Bienes del cartel de Cali por $30.000 millones, a manos del Estado

A alias 'Cuchilla', dueño de las propiedades, se le atribuye responsabilidad en delitos atroces, como la masacre de Trujillo.

Bienes avaluados en más de 30.000 millones de pesos pertenecientes a uno de los integrantes del desmantelado cartel de Cali, el subteniente (r) de la Reserva Militar Juan Carlos Ortiz Escobar, alias ‘Cuchilla’ pasarán a manos de la Nación, luego de que un juez Penal Especializado de Bogotá los hubiera afectado con medida de extinción de dominio.

Al narcotraficante se le atribuye además responsabilidad en la Masacre de Trujillo, pues se dice que ordenó el descuartizamiento con motosierras del padre Tiberio de Jesús Fernández y de 107 campesinos, además del homicidio del teniente Ricardo Andrés Peterson.

La extinción del dominio cobija 92 predios, 14 sociedades y once cuentas corrientes en Cali, Buga, Palmira, Cartagena, San Andrés y la propia capital de la República que, según lo concluyó el operador jurídico, eran provenientes de las actividades ilícitas desplegadas por su propietario.

El extinto alias ‘Cuchilla’, se dedicaba al tráfico de estupefacientes en los años80 y 90, y de ahí que un fiscal delegado ante la Jueces Regionales de Cali hubiera empezado a seguirle la pista a la procedencia de sus bienes desde 1.996.

Además, se comprobó cómo en julio de 1.994 y marzo de 1.995 fue responsable del envío de cargamentos de 40 y 50 kilos de cocaína a los Estados Unidos, toda vez que se había encargado de conformar varias rutas de transporte del alcaloide hacia varios países.

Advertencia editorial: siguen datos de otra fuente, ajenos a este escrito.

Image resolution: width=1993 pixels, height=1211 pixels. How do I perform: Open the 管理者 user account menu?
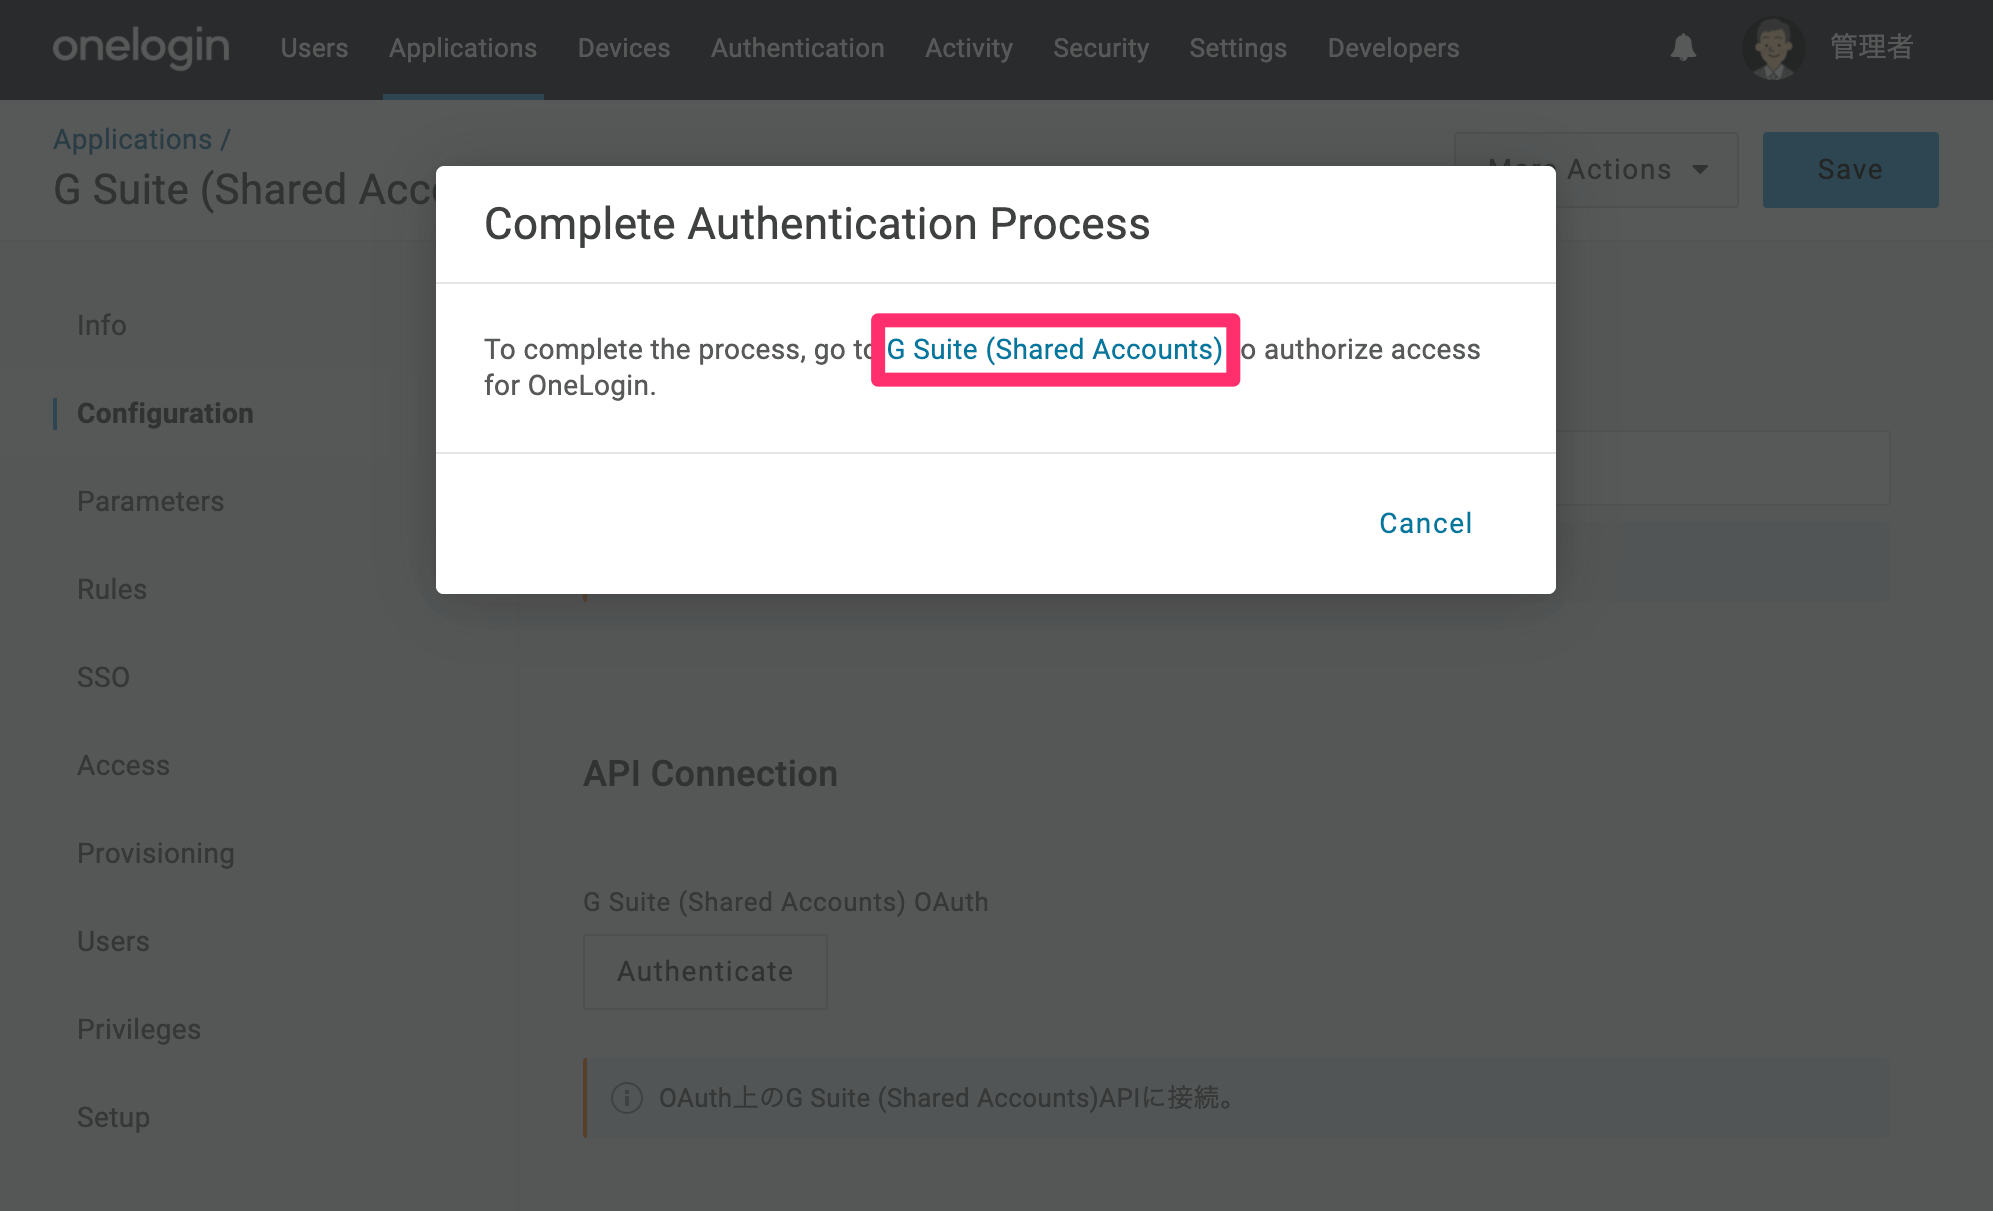pos(1871,47)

“De este modo, Juan Carlos Ortiz se incrementó de forma injustificada e ilegal en una suma superior a los 250 millones de pesos, tal como se señaló en la sentencia de un juez sin rostro de la época, y quien fuera, en sentencia anticipada, condenado a 11 años y cuatro meses de prisión”, dice la providencia.

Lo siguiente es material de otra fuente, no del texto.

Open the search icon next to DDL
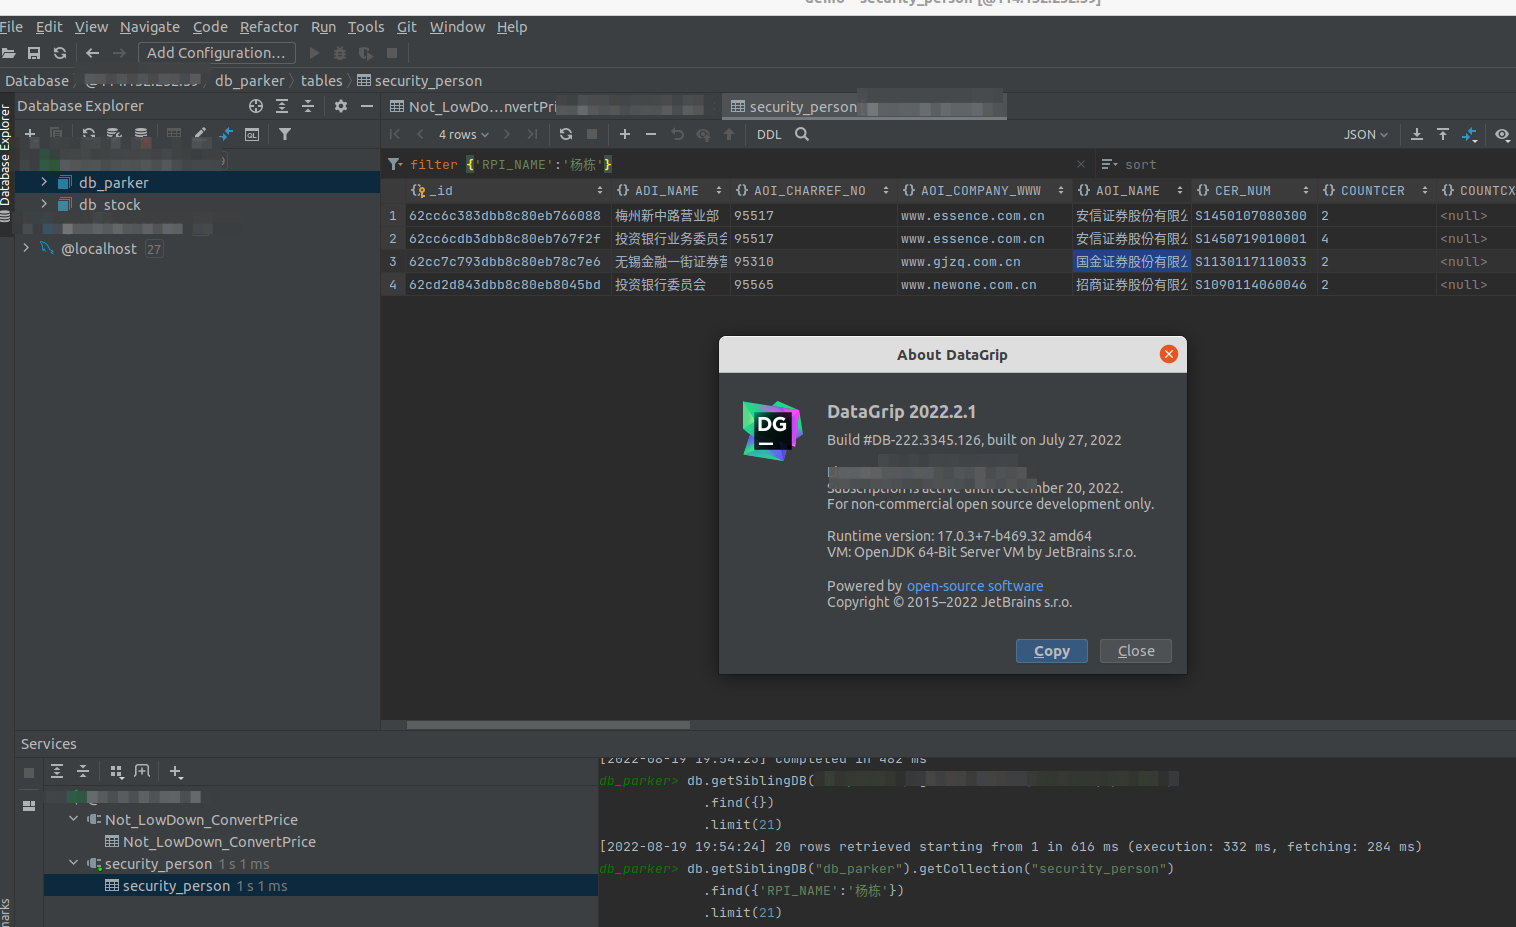Screen dimensions: 1516x927 pos(802,134)
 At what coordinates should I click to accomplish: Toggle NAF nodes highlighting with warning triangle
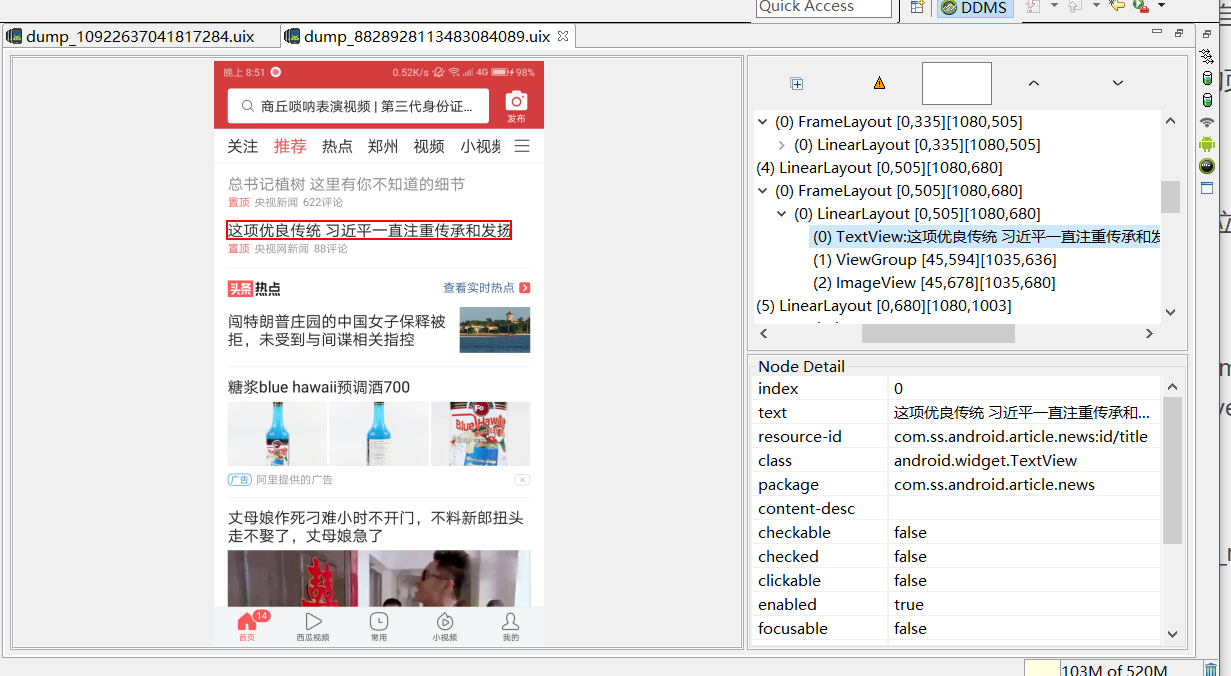pyautogui.click(x=877, y=84)
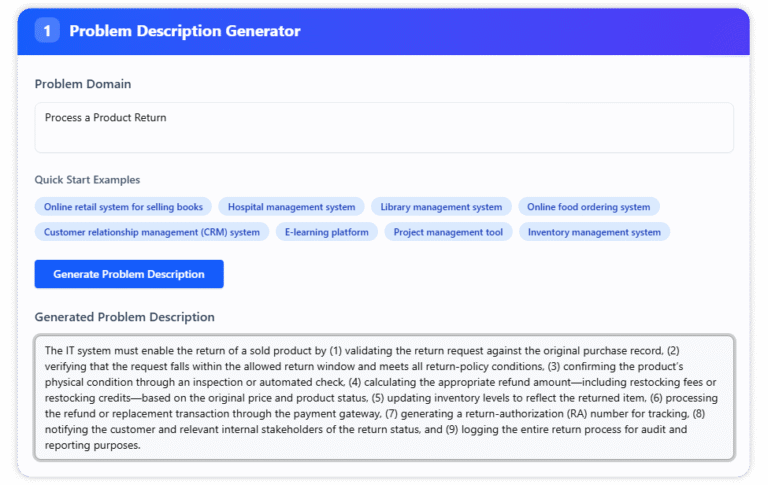
Task: Pick the Library management system chip
Action: pos(441,207)
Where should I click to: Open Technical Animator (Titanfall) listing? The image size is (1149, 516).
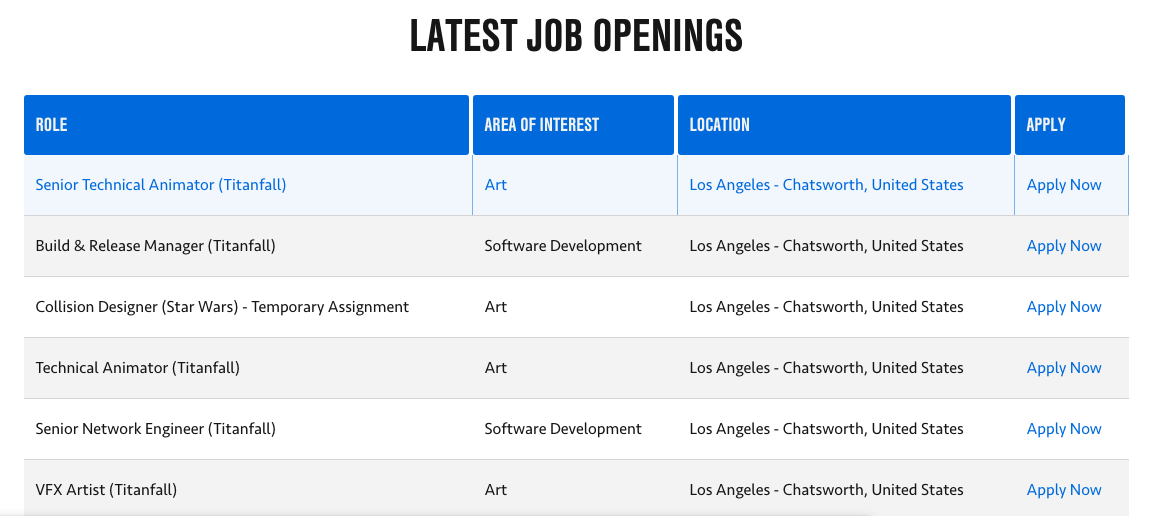pyautogui.click(x=138, y=368)
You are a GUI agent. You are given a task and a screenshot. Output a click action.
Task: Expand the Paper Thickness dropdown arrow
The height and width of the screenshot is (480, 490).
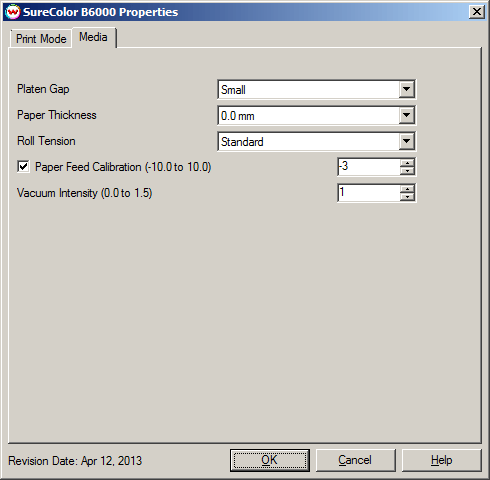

Luego de acogerse a sentencia anticipada, el 13 de de diciembre de 1996, un juez avaló el preacuerdo al que llegó el exnarcotraficante con la Fiscalía para pagar una condena de 11 años y cuatro meses de cárcel y dejar a disposición del ente de control penal sus propiedades. El traficante fue hallado culpable de los cargos de homicidio con fines terroristas, secuestro, tortura y conformación de grupos sicariales.

Aunque el exuniformado decía haber iniciado su incursión en estos negocios ilícitos en 1994 en el curso del proceso de extinción de dominio, el juzgador consideró que los movimientos de sus cuentas en 1989, cuando declaró poco más de 25 millones de pesos, y en 1991, cuando lo hizo por menos de 64 millones, permiten concluir su actuación en el marco de la ilegalidad se inició mucho antes.

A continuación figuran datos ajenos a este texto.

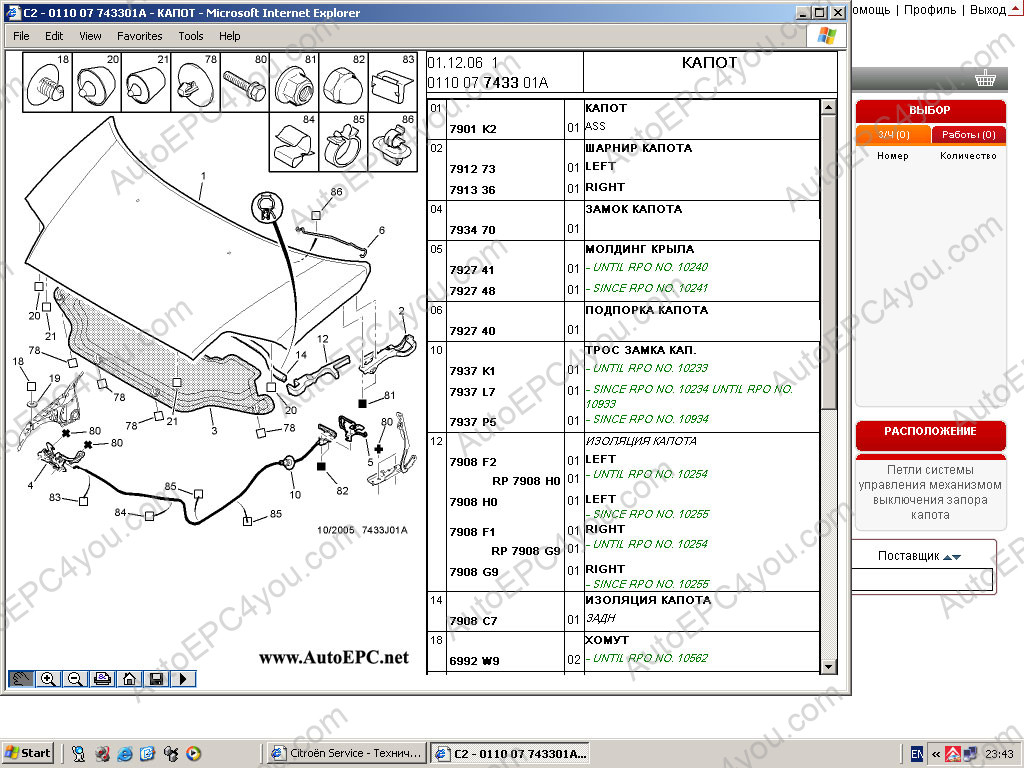Launch Windows Media Player from quick launch
Screen dimensions: 1024x768
pyautogui.click(x=194, y=753)
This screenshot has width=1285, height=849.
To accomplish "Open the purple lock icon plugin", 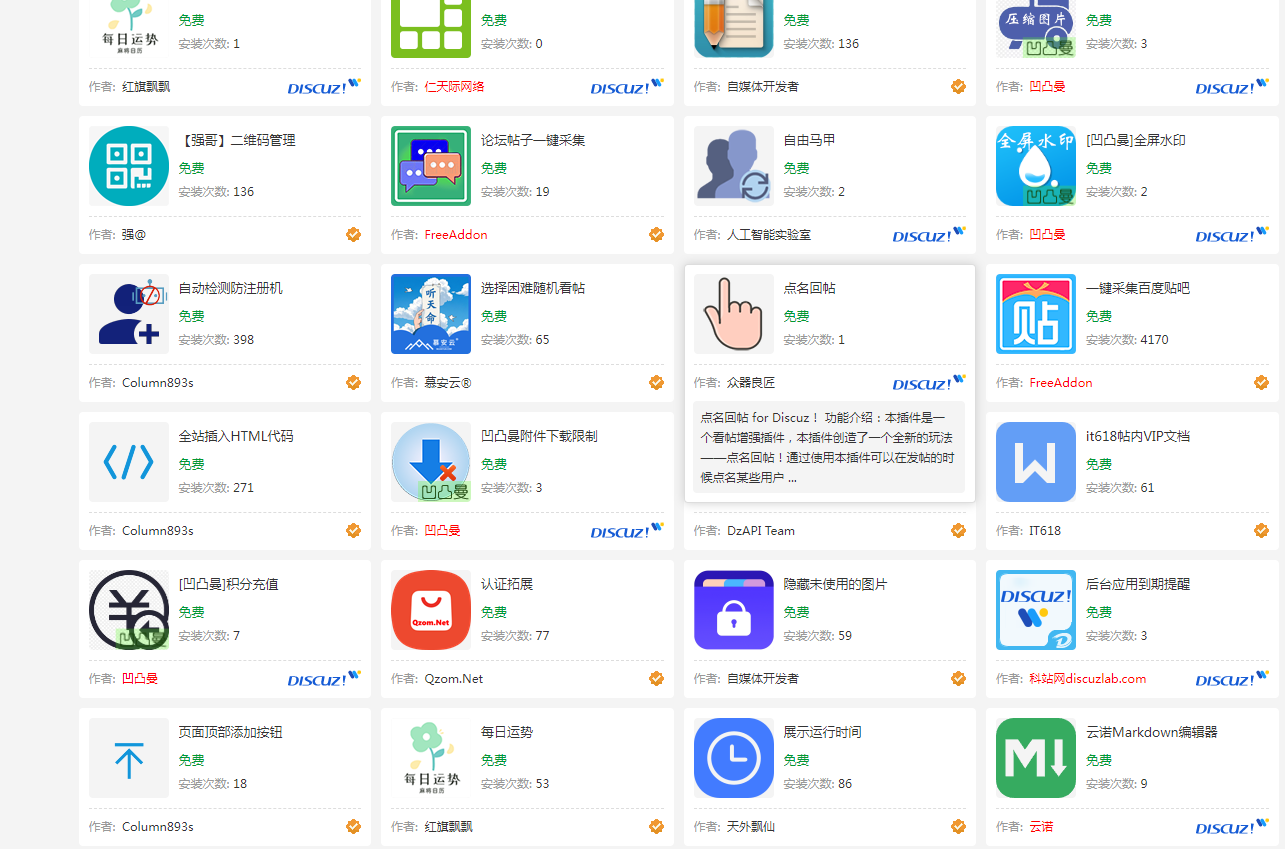I will tap(734, 610).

Para el operador jurídico, esta reflexión explica el porqué se dijo de el narcotraficante que pertenecía al cartel de Cali y que había participado en el desmembramiento del ciudadano Daniel Ardila, testigo de la llamada masacre de Trujillo, Valle.

Además de asociarse con el también muerto Iván Urdinola Grajales para el tráfico de drogas hacia el extranjero desde el cartel de Cali, la justicia le endilga nexos con Juan Carlos Ramírez Abadía, alias ‘Chupeta’.